Getting breast cancer has always been one of my biggest fears. It took my husband’s mother from him when he was only six-years-old. It felt very real to me. I felt like I could go back in time and look out at life through her eyes. How would I ever survive being so seriously sick while being a mom? That possibility terrified me. I thought to myself, I would NEVER be able to handle that.
And then I found that lump, and got that call, and my suffering began.
So here is what I have learned:
That ocean of pain you feel when you first learn the news. That anxiety, and stomach twisting. That gasping for breath and tossing and turning at night. That anger and breath-stealing sadness. It doesn’t last. It fades. One foot in front of the other, and pretty soon you are out of the storm. It is still raining, but it’s not a storm. It’s not so turbulent, so fierce. The noise gets muted. Pretty soon, what starts to settle into your bones – isn’t fear, but calm. You can do it. People will call you brave, but that’s not what it is. You will say, “what choice do I have”? The river currents are moving, and you will learn to stop clinging to the rock and to let go. You will be slammed up against the shore, you will slip underwater, you will be scraped by branches, but you will move forward. You will float on your back and gaze up at the blue sky and white clouds, and you will feel sunshine on your face.
All that worry that I had before cancer, all the what-ifs that kept me up at night — they didn’t serve me.
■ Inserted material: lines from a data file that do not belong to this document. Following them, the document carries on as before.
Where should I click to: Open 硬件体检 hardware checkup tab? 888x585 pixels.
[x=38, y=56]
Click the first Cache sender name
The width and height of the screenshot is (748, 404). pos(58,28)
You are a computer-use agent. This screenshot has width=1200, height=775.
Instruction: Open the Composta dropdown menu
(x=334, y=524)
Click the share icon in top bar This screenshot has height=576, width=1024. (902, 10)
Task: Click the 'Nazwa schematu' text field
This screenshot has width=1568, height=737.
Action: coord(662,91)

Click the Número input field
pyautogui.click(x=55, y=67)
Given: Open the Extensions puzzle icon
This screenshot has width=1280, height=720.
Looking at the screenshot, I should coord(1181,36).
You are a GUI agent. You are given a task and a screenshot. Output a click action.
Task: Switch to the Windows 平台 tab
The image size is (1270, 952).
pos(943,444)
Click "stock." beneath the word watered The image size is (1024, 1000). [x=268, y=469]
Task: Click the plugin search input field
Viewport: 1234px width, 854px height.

They didn’t prepare me. Fear didn’t keep me from suffering.
Love. Love is the buffer between utter despair, and quiet suffering.
If you are a worrier, pluck out those bits of fear, and spend your time planting seeds of love.
I haven’t mastered this art quite yet, I am still learning. And that professor of pain isn’t quite done with me yet either. I’m still listening. I’m still suffering. But today in the garden, I didn’t feel fear. I felt peace. I felt whole. I felt love for those women at my sides. I felt the breeze of what cannot be seen. I felt love.